Hello, I am still a newbie but I love venting. I wanted to share a little of my story. My H and I have been dealing with his depression and anger ever since my S2 was born. He does not see this as a coincidence but our therapist and I do. He also had to take a job in my family business since our family was growing and he kept getting laid off in his field. Working for my family has also been a difficult endeavor as my family is made up of ambitious workaholics and my husband and I liked staying home with the kids rather than making a lot of money. It was great when my D5 was born because we lived off of savings for three months instead of working. I think my H has issues with his manhood, his ability to provide, and fatherhood, etc. He became more insecure and he started cussing at me so I withheld sex more often until our marriage became sex starved. I hated the foul language as it seemed like verbal abuse but he thought that was ridiculous. This was a cycle. depression, anger, sexless, etc. He began to lose a lot of weight and this turned me off even more so I asked his family to intervene. He was so insulted. I asked him to leave to be with his parents until he sorted his health issues and he took this as getting kicked out. I guess it was. Then he says he will move out since he stopped loving me so why should we be married. He continues to believe this even though he is more depressed and more miserable. He still does not sleep or eat and he is still an angry father. And hopefully, he is still having a sexless life but that remains to be unseen!

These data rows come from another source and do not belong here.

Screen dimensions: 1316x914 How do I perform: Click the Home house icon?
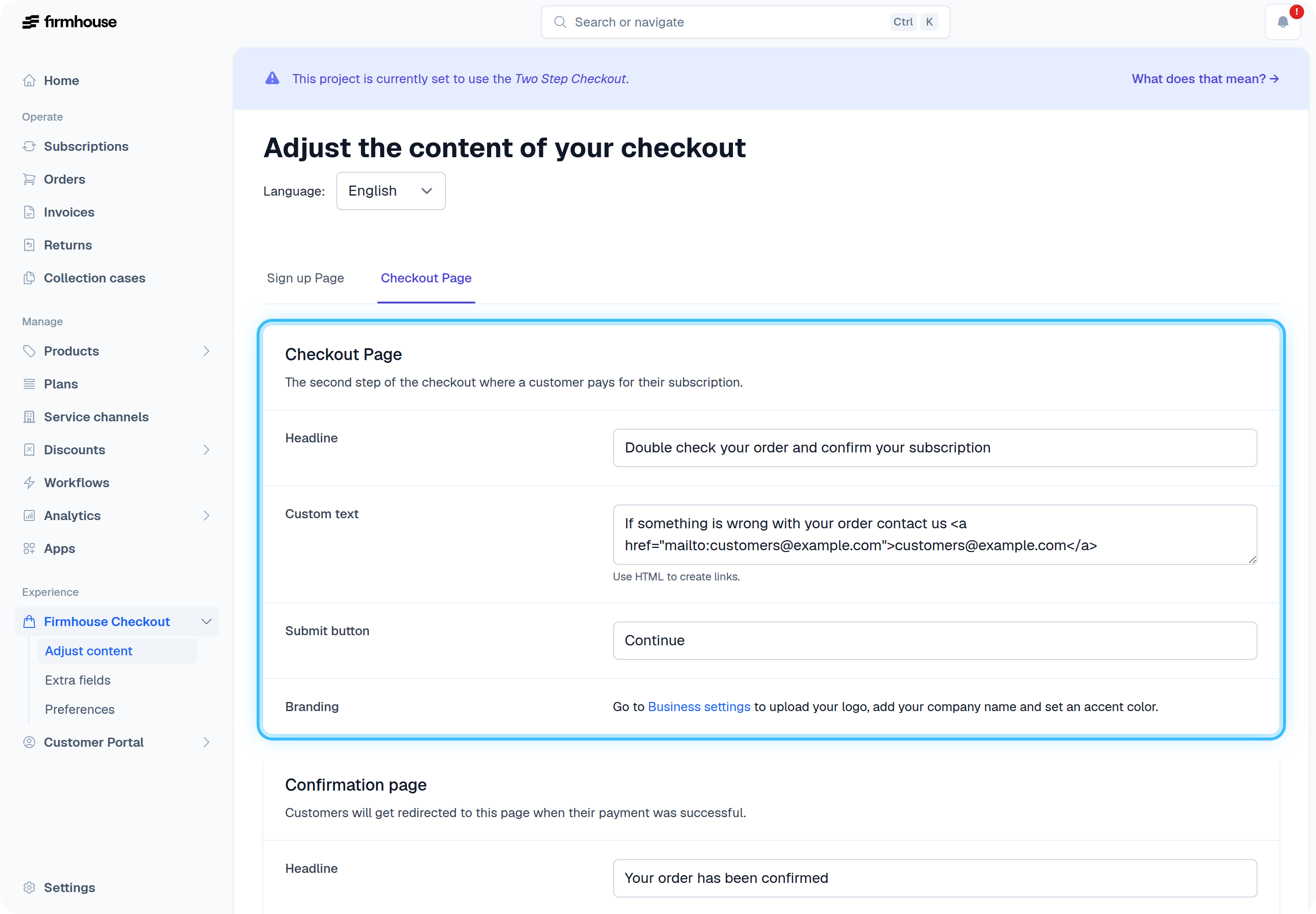click(x=29, y=80)
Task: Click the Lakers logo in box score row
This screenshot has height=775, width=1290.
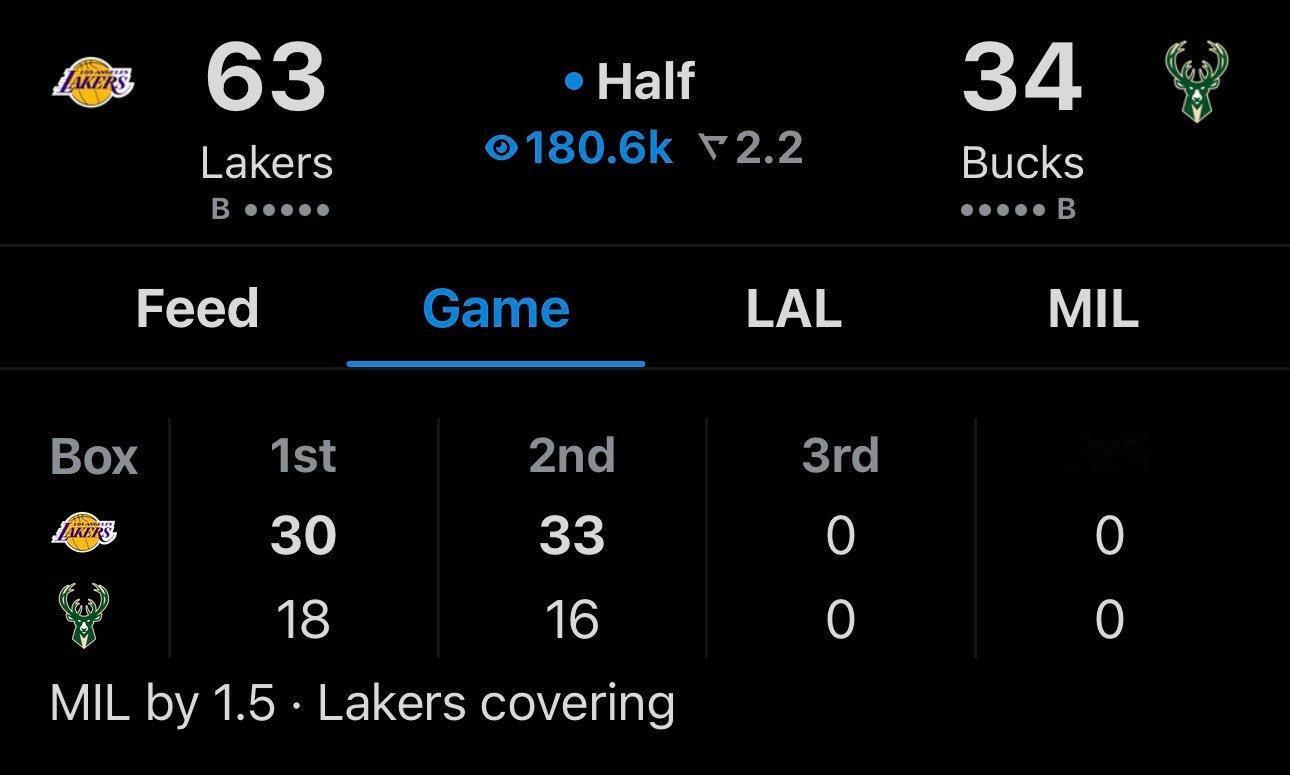Action: [x=84, y=533]
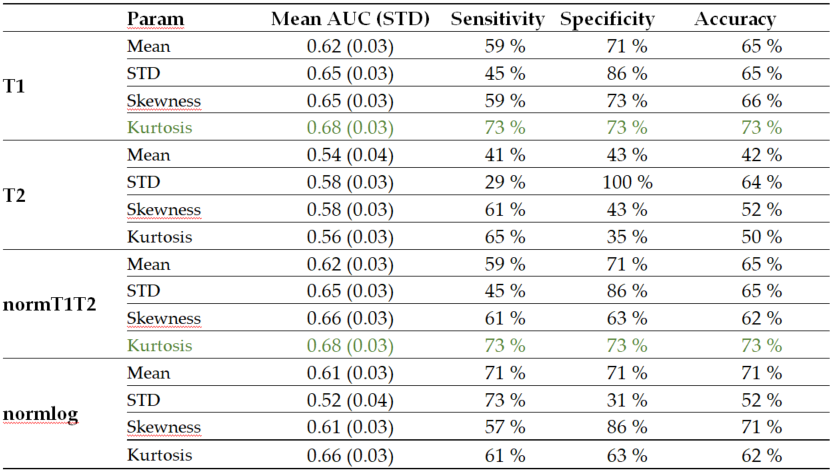Click the 0.54 (0.04) AUC cell
Screen dimensions: 835x474
pos(350,155)
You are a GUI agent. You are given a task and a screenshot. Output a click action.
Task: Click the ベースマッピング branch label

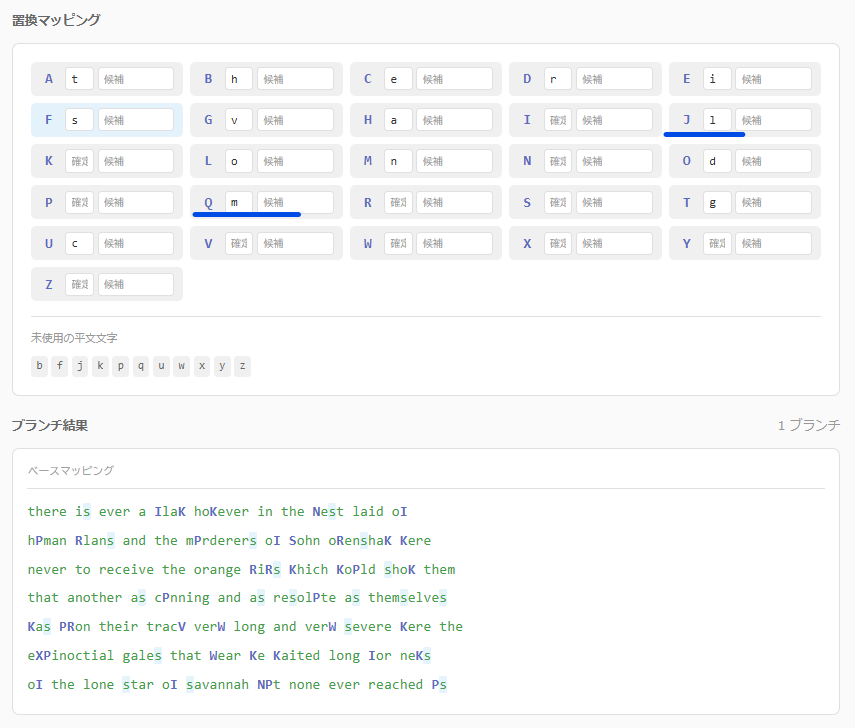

Going back to the way beginning, we were pretty much like Donna and Eric from that 70's Show. We were best friends who became very close in high school and then became soul mates. He was thin, funny, cute and a little dorky. I was cool and tomboyish but kind of cute in an athletic way. Everyone thought we belonged together, but now he has completely rejected me with really cold anger. I hope I can remain positive but throwing in the towel and starting over with someone else sounds tempting. I sometimes think how much easier it would be to find a man who does not have all these issues.

Last edited by mkultra; 06/25/07 06:31 AM.

Me:38 H:39 MLC
M:10 R:23 years
D6 S3
Bomb: Easter, 2007
"Every day may not be good, but there's something good in every day."